[Start of Attachment]

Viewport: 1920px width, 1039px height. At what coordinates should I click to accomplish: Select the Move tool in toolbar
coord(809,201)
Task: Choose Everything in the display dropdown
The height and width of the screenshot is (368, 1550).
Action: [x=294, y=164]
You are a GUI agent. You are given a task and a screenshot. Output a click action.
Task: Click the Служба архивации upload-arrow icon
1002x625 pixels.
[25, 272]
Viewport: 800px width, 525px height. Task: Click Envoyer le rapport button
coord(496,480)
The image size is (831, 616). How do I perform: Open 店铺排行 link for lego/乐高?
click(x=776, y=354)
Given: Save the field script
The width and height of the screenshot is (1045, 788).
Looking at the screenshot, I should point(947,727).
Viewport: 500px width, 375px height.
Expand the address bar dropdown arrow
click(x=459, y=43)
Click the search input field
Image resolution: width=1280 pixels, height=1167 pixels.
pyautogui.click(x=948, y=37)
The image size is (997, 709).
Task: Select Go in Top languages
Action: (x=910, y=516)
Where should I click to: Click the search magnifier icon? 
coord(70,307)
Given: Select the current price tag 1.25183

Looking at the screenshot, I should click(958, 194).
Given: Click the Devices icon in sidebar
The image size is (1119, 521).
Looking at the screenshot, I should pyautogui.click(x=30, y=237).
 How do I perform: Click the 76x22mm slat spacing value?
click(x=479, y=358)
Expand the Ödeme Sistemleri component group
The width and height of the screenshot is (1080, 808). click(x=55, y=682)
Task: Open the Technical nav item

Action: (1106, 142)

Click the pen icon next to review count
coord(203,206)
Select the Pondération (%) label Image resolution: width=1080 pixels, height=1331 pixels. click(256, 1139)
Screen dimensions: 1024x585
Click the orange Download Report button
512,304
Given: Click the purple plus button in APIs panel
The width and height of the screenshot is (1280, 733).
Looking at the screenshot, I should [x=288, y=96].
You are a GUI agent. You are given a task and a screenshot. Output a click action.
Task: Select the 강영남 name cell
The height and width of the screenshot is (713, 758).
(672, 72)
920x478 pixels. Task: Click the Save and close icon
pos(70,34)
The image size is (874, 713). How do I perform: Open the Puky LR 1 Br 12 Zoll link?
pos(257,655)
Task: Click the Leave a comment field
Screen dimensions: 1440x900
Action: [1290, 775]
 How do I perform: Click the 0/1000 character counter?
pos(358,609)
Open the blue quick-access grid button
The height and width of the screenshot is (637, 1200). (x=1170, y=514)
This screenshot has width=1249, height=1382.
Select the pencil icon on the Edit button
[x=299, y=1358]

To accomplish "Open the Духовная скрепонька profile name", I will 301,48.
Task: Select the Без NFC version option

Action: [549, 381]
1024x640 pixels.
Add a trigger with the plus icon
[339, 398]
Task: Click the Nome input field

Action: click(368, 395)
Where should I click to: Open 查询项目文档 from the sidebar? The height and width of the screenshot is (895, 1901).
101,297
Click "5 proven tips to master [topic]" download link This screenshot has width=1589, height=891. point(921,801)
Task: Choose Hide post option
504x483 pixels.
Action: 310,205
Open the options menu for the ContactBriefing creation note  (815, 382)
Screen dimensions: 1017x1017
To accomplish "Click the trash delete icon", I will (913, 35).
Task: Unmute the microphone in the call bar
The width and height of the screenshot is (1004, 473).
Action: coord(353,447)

[End of Attachment]

-- Assignment --
Starting at the line that contains "Open the blue quick-access grid button", copy every line down to the last line of the records above, exactly as written.

-- Reply to the exercise --
Open the blue quick-access grid button
The height and width of the screenshot is (637, 1200). (x=1170, y=514)
This screenshot has width=1249, height=1382.
Select the pencil icon on the Edit button
[x=299, y=1358]

To accomplish "Open the Духовная скрепонька profile name", I will 301,48.
Task: Select the Без NFC version option

Action: [549, 381]
1024x640 pixels.
Add a trigger with the plus icon
[339, 398]
Task: Click the Nome input field

Action: click(368, 395)
Where should I click to: Open 查询项目文档 from the sidebar? The height and width of the screenshot is (895, 1901).
101,297
Click "5 proven tips to master [topic]" download link This screenshot has width=1589, height=891. point(921,801)
Task: Choose Hide post option
504x483 pixels.
Action: 310,205
Open the options menu for the ContactBriefing creation note  (815, 382)
Screen dimensions: 1017x1017
To accomplish "Click the trash delete icon", I will (913, 35).
Task: Unmute the microphone in the call bar
The width and height of the screenshot is (1004, 473).
Action: coord(353,447)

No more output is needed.